Published: October 8, 2021
Author: Manali bhanushali

Arvind Limited, an India-based integrated textile manufacturer producing cotton shirting, denim, knits and bottomweight fabrics, will take advantage of the Product Linked Incentive (PLI) scheme recently announced by the government and invest in the man-made fibre (MMF) segment. The company will also continue its expansion in technical textiles.

“It is a very exciting time for us in India as for the first time ‘China plus One’ is becoming real, and it is amazing to see the level of focus from the policy side on our industry,” Kulin Lalbhai, executive director, Arvind Limited, said today at the ‘Interactive Cotton Webinar’ coinciding with Global Cotton Day and Azadi Ka Amrit Mahotsav and CITI CDRA Golden Jubilee Celebrations.
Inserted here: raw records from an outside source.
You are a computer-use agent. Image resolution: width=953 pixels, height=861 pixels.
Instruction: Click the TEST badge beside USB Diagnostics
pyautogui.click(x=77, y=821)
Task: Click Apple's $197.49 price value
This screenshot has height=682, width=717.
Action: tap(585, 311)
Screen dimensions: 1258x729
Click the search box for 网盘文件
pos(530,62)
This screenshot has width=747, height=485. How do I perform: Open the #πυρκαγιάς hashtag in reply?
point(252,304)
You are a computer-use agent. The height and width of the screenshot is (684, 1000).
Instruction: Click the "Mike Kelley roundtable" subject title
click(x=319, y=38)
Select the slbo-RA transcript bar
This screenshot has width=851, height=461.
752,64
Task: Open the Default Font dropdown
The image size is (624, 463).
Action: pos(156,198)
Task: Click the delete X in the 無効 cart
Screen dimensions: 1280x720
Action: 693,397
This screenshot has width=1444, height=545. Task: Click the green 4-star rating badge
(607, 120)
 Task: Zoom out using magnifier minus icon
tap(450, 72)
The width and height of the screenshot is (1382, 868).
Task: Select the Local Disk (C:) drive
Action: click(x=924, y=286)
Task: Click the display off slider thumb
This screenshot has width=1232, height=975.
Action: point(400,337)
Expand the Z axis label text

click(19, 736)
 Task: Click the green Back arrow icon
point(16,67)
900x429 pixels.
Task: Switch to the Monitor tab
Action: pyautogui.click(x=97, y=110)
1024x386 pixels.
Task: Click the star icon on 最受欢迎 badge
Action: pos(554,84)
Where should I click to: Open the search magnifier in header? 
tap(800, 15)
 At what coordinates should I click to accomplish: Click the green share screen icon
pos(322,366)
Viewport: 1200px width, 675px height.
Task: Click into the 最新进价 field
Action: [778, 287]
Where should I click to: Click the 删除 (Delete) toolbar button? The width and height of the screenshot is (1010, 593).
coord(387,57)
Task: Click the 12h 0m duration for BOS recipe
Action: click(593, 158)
“Every month one mega announcement is coming, and we are very excited right from RoDTEP, and then RoSCTL and now PM MITRA and the PLI scheme. At Arvind we are going to support and participate in all of these. With PLI we hope to come in strongly into the man-made fibre (MMF) and continue expanding in Technical Textiles,” said Lalbhai in the presence of Union minister of textiles, commerce and industry, Piyush Goyal.

Speaking about the plug n play model, Lalbhai said “We have experienced it globally in Ethiopia and seeing the same coming in India, it can be a game changer for a lot of MSMEs and large companies.”

While there is a need to scale up the MMF and technical textiles segments and diversify products, the competitiveness of Indian cotton will be important, as cotton value chain is the golden goose which should not be killed, according to Lalbhai.

Pointing out the need for the Indian government to sign in free trade agreements (FTAs) with major apparel exporting countries, Lalbhai said, “One big opportunity we are missing is that China is eating the world trade as far as fabrics is concerned. Whether it is Bangladesh, Indonesia or Vietnam, China has 80 per cent market share in fabrics. Most of these countries have import duties on Indian fabric and none on Chinese fabrics.

“Even the infrastructure bottlenecks are preventing us from becoming the fabric hub in South Asia. That is the big opportunity we can unlock.”

Finally, bringing the focus on the domestic market, Lalbhai said that a fair and just GST will be important. “Kapada (clothing) should be a very democratic commodity. Seeing it at a potential 15 per cent duty at some day worries us,” he concluded.